Web Article
October 2020

Where Did Employee Ownership Month Come From?

NCEO founder and senior staff member

Back in 1982, the National Center for Employee Ownership was in its second year. Our staff consisted of three people: Karen Young, myself, and an intern, Mike Yoffee. We thought it would be a good idea to have an employee ownership week. There are all kinds of “days,” “weeks,” and “months.” Just to start your year, you can celebrate National Hangover Day on January 1, and then, having recovered, enjoy National Buffet Day on January 2, and top it off with National Chocolate Covered Cherry Day on January 3 (I am not making this up). Of course, many are more serious, like National Human Trafficking Awareness Day, Martin Luther King Jr. Day, and International Holocaust Remembrance Day. Some are designated by Congress, including lots of days or weeks designated for various products, like National Oatmeal Month.

Declaring an employee ownership week seemed like a good idea to encourage companies to celebrate being employee-owned and, hopefully, use the opportunity to get attention from the local press, congressional representatives, and local leaders. We didn’t want to try to get a congressional designation—it was too much of a stretch for a young organization like ours. So we just said, "this is Employee Ownership Week."

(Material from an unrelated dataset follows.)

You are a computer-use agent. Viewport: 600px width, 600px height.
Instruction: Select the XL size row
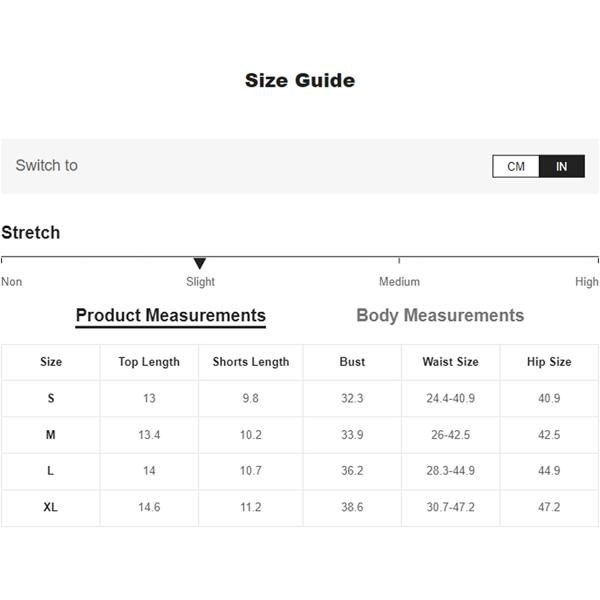300,507
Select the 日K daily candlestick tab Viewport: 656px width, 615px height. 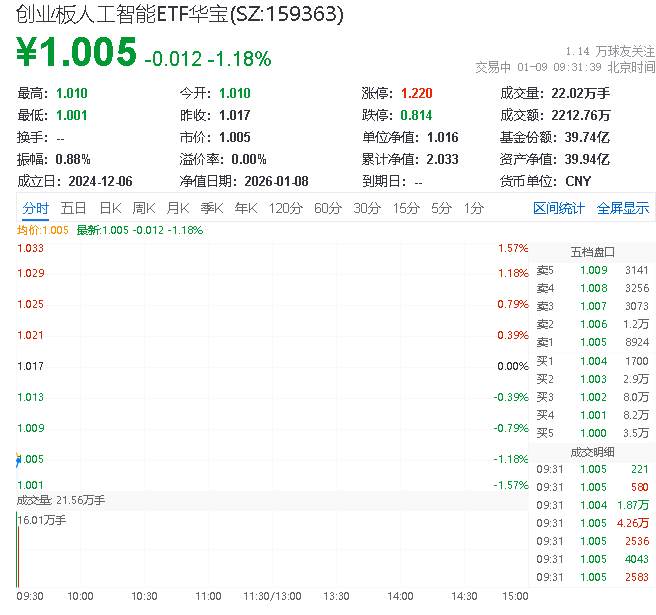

We only had a few hundred members then—and almost no money. There was no such thing as the internet, and personal computers were still a couple of years off. So things were a lot more basic. Mike had the bright idea to send a party card inviting all our members to celebrate Employee Ownership Week. To get across the message that this was supposed to be a celebration, Mike bought a lot of glitter to stuff in each card. We hand-typed labels, licked stamps and envelopes, and sent out a list of ideas with the card.

In a few days, we got a call (we did have telephones back then). Actually, a few calls. People opened up the card, and the glitter promptly fell to the floor or their desk, making a hard-to-clean mess. Well, it seemed like a good idea at the time.

Aside from the glitter, the concept proved to be a good one. A couple of years later, we started a poster contest. The ESOP Association embraced the idea. It became Employee Ownership Month, and companies around the country were holding picnics, playing games, giving out prizes, holding special communications events, inviting members of Congress to meet their employees, getting resolutions from mayors and governors, sending out press releases, and more. It is now an event most employee ownership companies seem to recognize in some way.

Why Employee Ownership Month Matters Today

Really the entire country should be celebrating Employee Ownership Month. Employee ownership is not a partisan issue. Right, left, and middle agree that too many Americans have too little wealth. Just over 20% of all Americans have no wealth at all. Forty percent of Americans cannot cover a financial emergency with available cash, forcing them to borrow money, put it on a credit card, raid their retirement accounts (if they have one), or other less than optimal choices. Only about half the working age population has retirement savings of any kind; the median retirement account balance is zero. Demographic disparities are even starker. 

This lack of access to wealth is economically, socially, and psychologically devastating. Wealth means options; wealth means security; wealth means we can plan for the future. With wealth, we can send our kids to college, take a chance on a new job or starting a business, handle an emergency, and much more. 

About 14 million Americans are in ESOPs, which hold about $1.4 trillion in equity. Because of the way ESOPs are structured, they inherently allocate resources more evenly than almost any other government incentives for wealth-building, such as 401(k) plans, federal housing loans and tax incentives for home ownership, small business loans, tax incentives for corporations, and many, many more that disproportionately benefit wealthier people. 

ESOPs are for the most part add-ons to other retirement plans. Participants in these plans accumulate 2.2 times the retirement assets of employees in other retirement plans and infinitely more than the roughly half the non-government working population that has no retirement plan at all. 

In 2017, Nancy Wiefek of the NCEO, using data on millennials from the National Longitudinal Surveys of the Bureau of Labor Statistics, released groundbreaking research showing that the median household net wealth among respondents in employee ownership plans was 92% higher for employee-owners than for non-employee-owners; employee-owners of color have 79% greater net household wealth. The employee-owners also had higher wages and greater job stability.

The employees get more because the companies make more. ESOP companies are more successful with an ESOP than they would be without one. They grow faster, they are more innovative, and they make more money. Everyone wins, including the communities and customers these companies serve.

So celebrate this month. Just skip the glitter.

Ways to Celebrate

Commemorating Employee Ownership Month in 2020 comes with a unique set of challenges and considerations. With offices still closed or sparsely populated and given current recommendations about limiting social gatherings, companies will have to get creative in their celebrations. There are plenty of safe ways to show appreciation for your employee owners and your ESOP, including:

  • Encourage your state or local representatives to support employee ownership. Emphatic local companies and advocates have received public proclamations (like in Indiana), been visited by state senators (like in Pennsylvania), and have even helped launch government departments (like in Colorado).
  • Send employees a gift or treat (e.g. cupcakes, mini-bottles of prosecco, etc.) and have a Zoom party.
  • Hold a competition for designing the company Halloween/Thanksgiving/Christmas/holiday card.
  • Host an outdoor company picnic with horseshoe, cornhole, and other social distance-friendly games (and don't forget your mask!).
  • Test out your ESOP and company knowledge with Jeopardy or Trivia played over Zoom.